**Aim 1**.
Answer these questions using the Louisiana small claims summary:
(a) Who hears the claims in small claims court?
(b) Of which division and court is the small claims court a department?
(c) Suits joining more than how many parties as plaintiffs cannot be brought in small claims court?
**Aim 2**. Swap "City Court" for "Parish Court" as you write out the part of the Louisiana small claims summary that opens with the words "Maximum Amount of Claim" and closes with "court in Louisiana.".
**Aim 3**. Supply the next part of the Louisiana small claims summary, starting after its last sentence.

**Page**.
┄┄┄┄┄┄┄┄┄┄

Small Claims – General – Louisiana
Note: This summary is not intended to be an all inclusive discussion of the law and procedures of small claims in Louisiana, but it does contain basic and other information. This summary only discusses civil claims (property and money claims that may be filed in small claims court). Criminal charges are not discussed.
Definition – Small claims courts, also sometimes called “Peoples Court”, is a court of limited jurisdiction. Limited jurisdiction means only certain matters may be filed and heard by the small claims court. There is also a maximum claim amount limitation. Small claims court offer a quick, informal and inexpensive way of resolving many types of disputes you may have with particular individuals or companies.
Maximum Amount of Claim Small Claims Court may hear in Louisiana:$5,000.00
Which Court hears small claims in Louisiana? The small claims court is a department of the Civil Division of the City Court. Those cases with a maximum amount of $5,000.00 may be heard in small claims court in Louisiana.
Who hears the claims in small claims court? The claim will be heard by a judge.
Claims over which the Small Claims Court has Jurisdiction:
The small claims court in Louisiana may hear any of the following claims if the amount in controversy does not exceed $5,000.00:
1. monetary disputes
2. defective products
3. deposit dispute
4. failure to receive wages
5. seeking possession of personal property
6. The above list is not exhaustive but does contain most of the common claims. However, the following entities may not file a lawsuit in small claims court: domestic issues, suits against a state agency, eviction of tenants, suits where more than 10 parties are are joined as plaintiffs in the same action, and class action suits.
Who may file a claim in small claims court? An individual, partnership or corporation (or LLC) may file a claim against another individual(s), partnership or corporation (or LLC) in small claims court if jurisdiction exists to hear the claim and the amount of the claim or property involved does not exceed $5,000.00.

┄┄┄┄┄┄┄┄┄┄

Dataset excerpt:
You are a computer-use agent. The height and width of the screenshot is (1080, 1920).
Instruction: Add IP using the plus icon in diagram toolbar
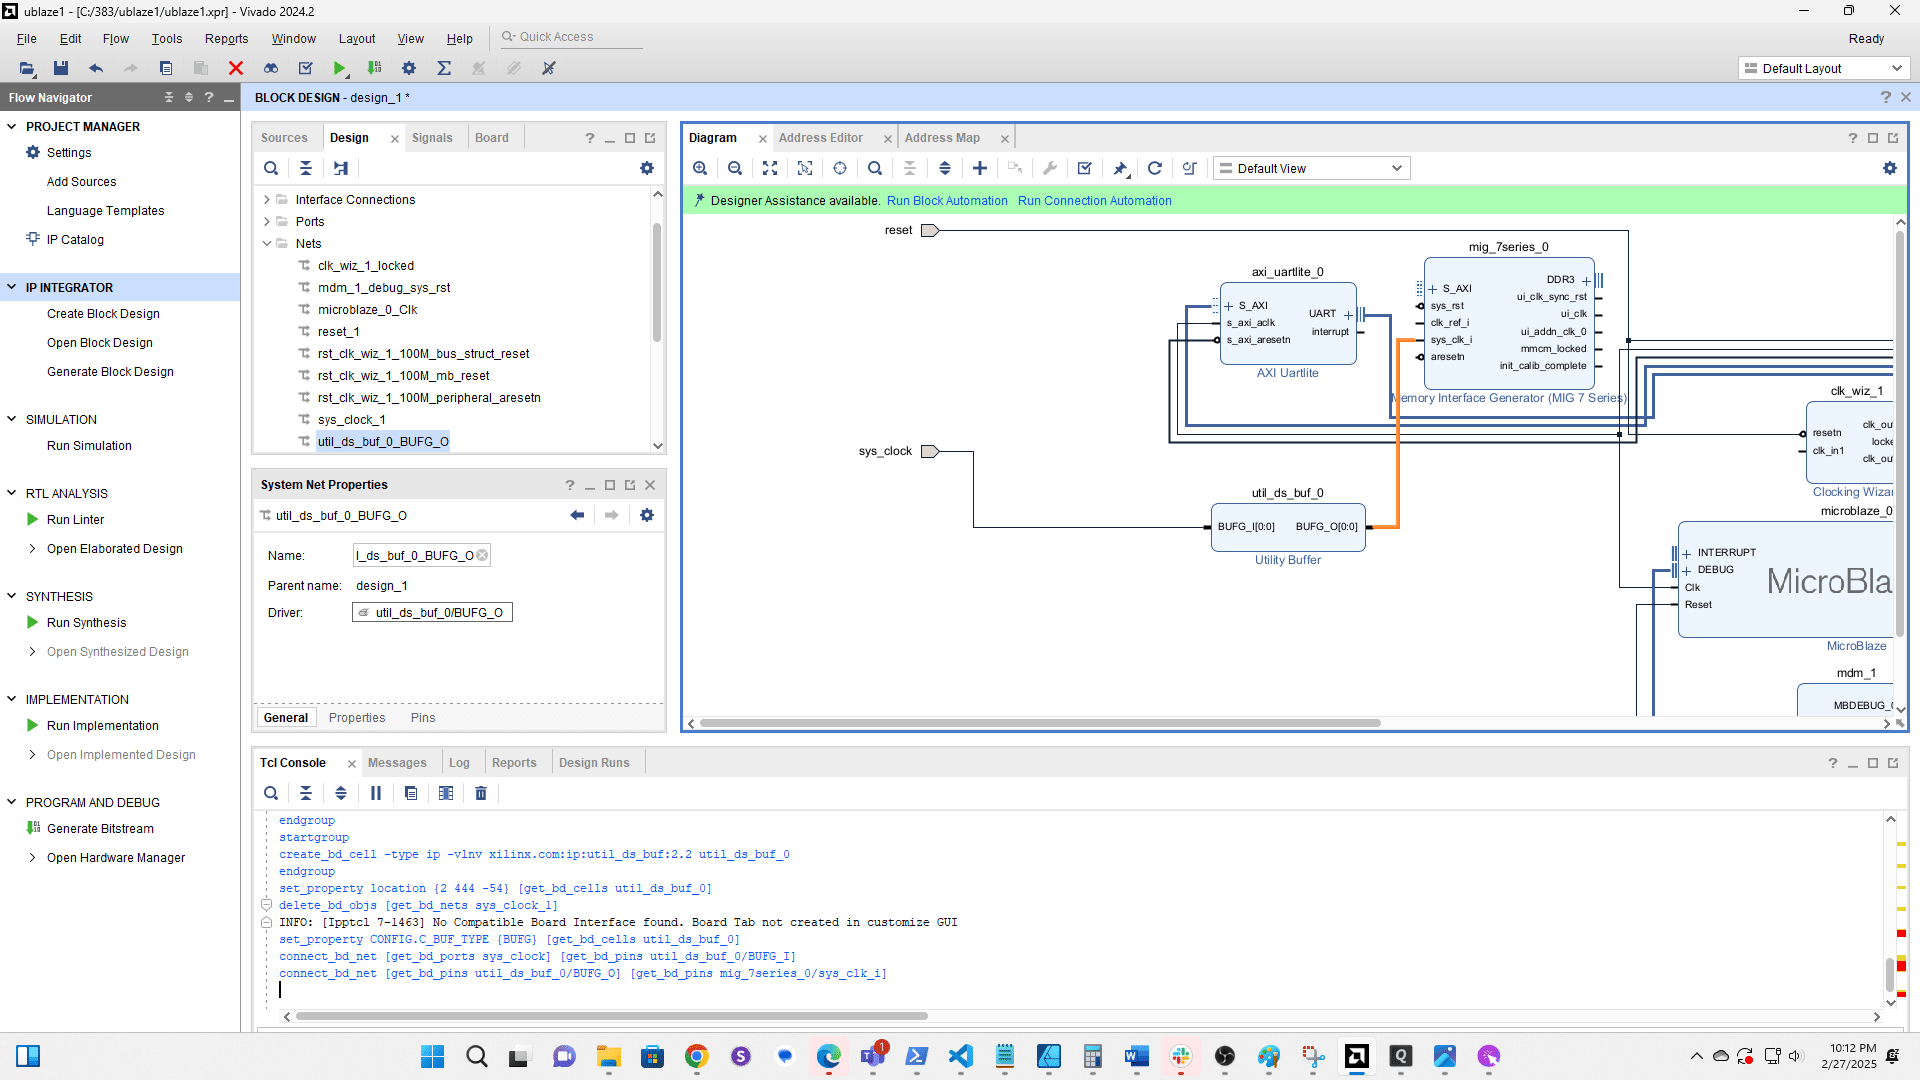(x=980, y=168)
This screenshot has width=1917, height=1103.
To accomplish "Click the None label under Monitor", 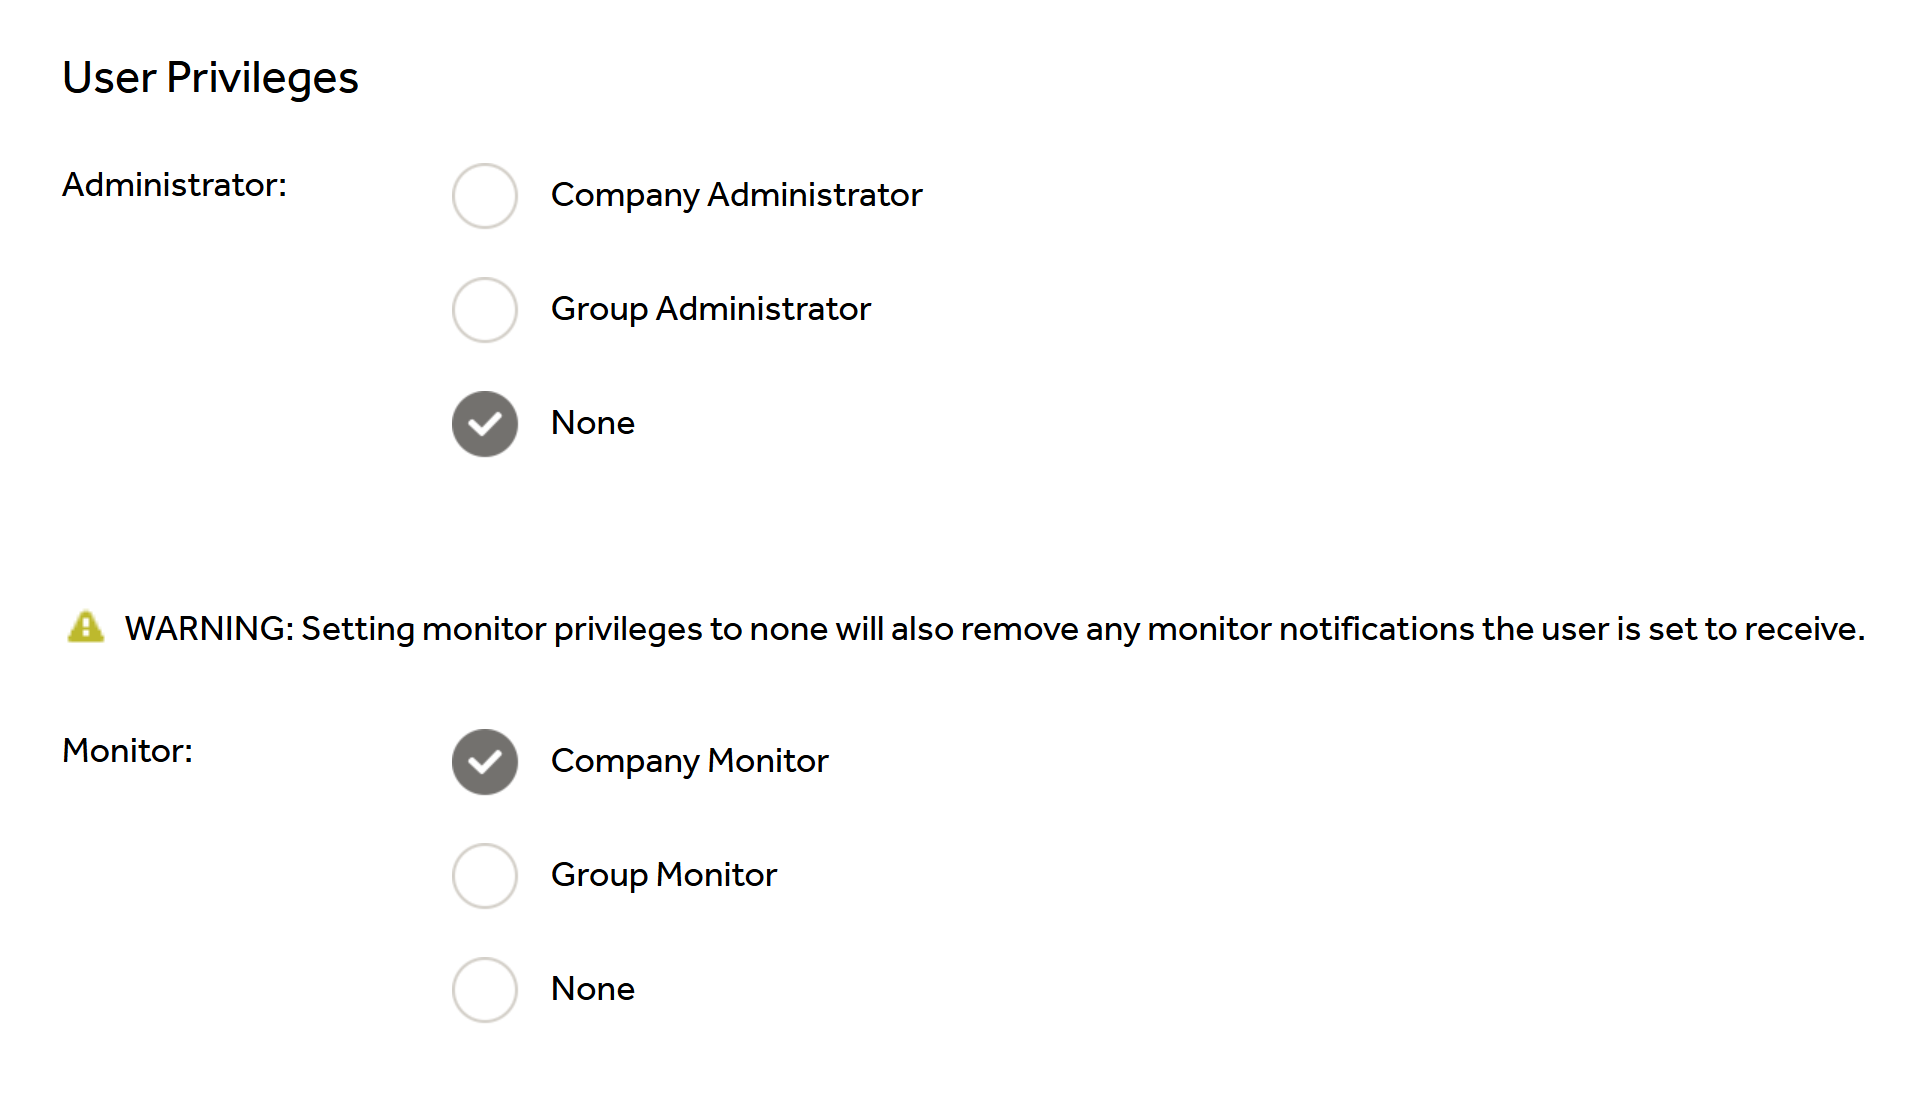I will [x=592, y=989].
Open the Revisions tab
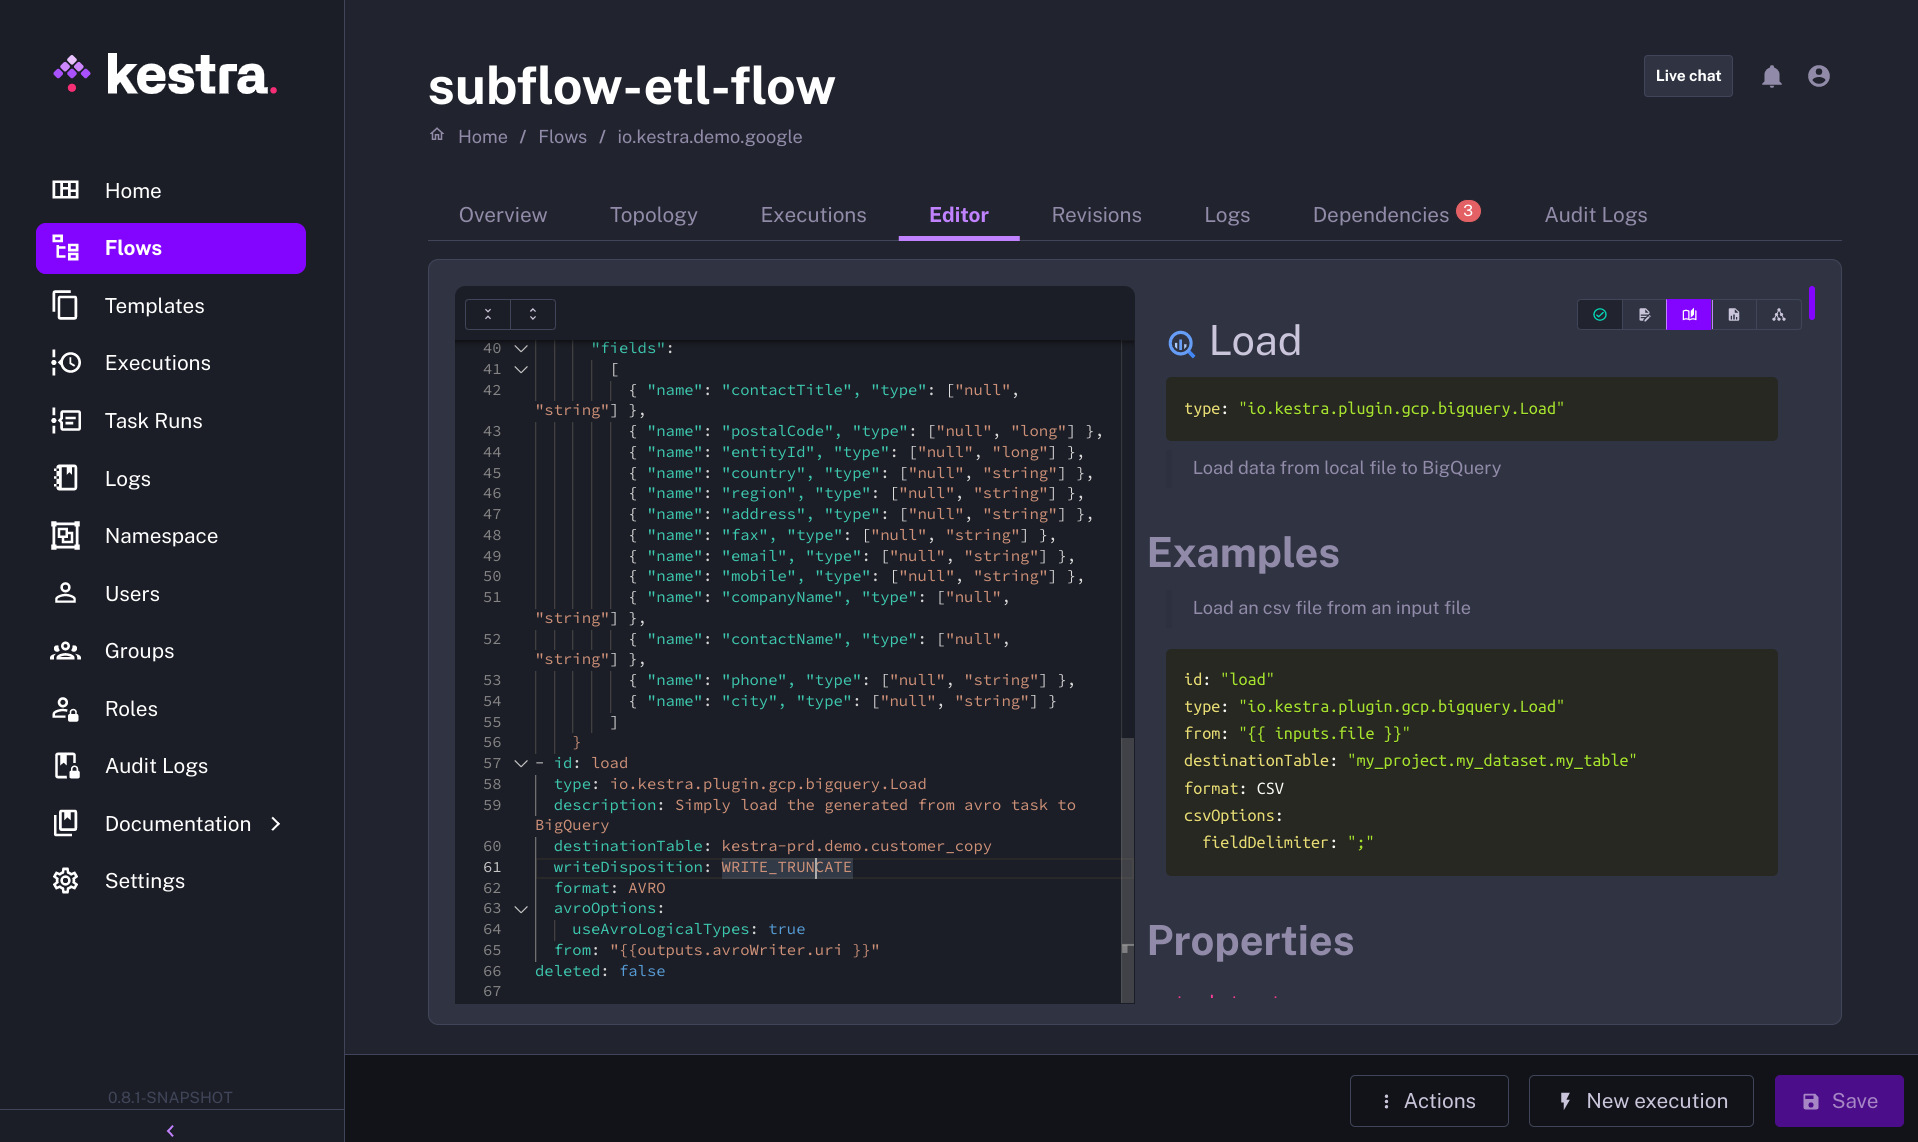This screenshot has height=1142, width=1918. (1096, 215)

┄┄┄┄┄┄┄┄┄┄

**Output 1**.
(a) A judge.
(b) The Civil Division of the City Court.
(c) 10.

**Output 2**.
Maximum Amount of Claim Small Claims Court may hear in Louisiana:$5,000.00
Which Court hears small claims in Louisiana? The small claims court is a department of the Civil Division of the Parish Court. Those cases with a maximum amount of $5,000.00 may be heard in small claims court in Louisiana.

**Output 3**.
Must you be represented by an attorney? Parties may not be represented by an attorney. An officer of a corporation may may file suit on behalf of the corporation, otherwise, a license attorney will be needed to represent the corporation.
Things to do before you File a Claim: Get the facts straight so you can complete the forms correctly and answer any questions court personnel may need to know. Be sure to obtain the correct legal name of the defendant, correct address and place/address of employment. If the defendant is a Corporation or Limited Liability Company you would use the legal corporate or LLC name as the defendant. If the defendant is a Corporation or LLC, you may need to contact the secretary of state in your state and obtain the proper name and address to serve with a copy of the suit. This person is called a registered agent and is designated by the corporation to receive process or summons when the corporation is sued. Be sure to also contact the small claims court to determine the filing fee for filing the claim.
How to File the Claim: The plaintiff must complete a Statement of Claim and Citation. The form must include a simple statement as to why the plaintiff is suing. Next, the form must be returned to the court clerks office with the appropriate fee.
Who serves the Defendant with summons or process and how is the defendant served: If the defendant is within the city limits, the clerk’s office will forward the defendant’s copy of the complaint to the city constable for service. If the service is out of the city limits, the clerk’s office will mail the defendant’s copy by certified mail, return receipt requested. The plaintiff may also request a private process server.
Return of Summons: If and when the defendant is served, the Clerk’s Office will mail service information to the plaintiff. If the Constable/Sheriff makes a return certifying that they are unable to make service, the plaintiff may request a Motion to Appoint a Private Process Server.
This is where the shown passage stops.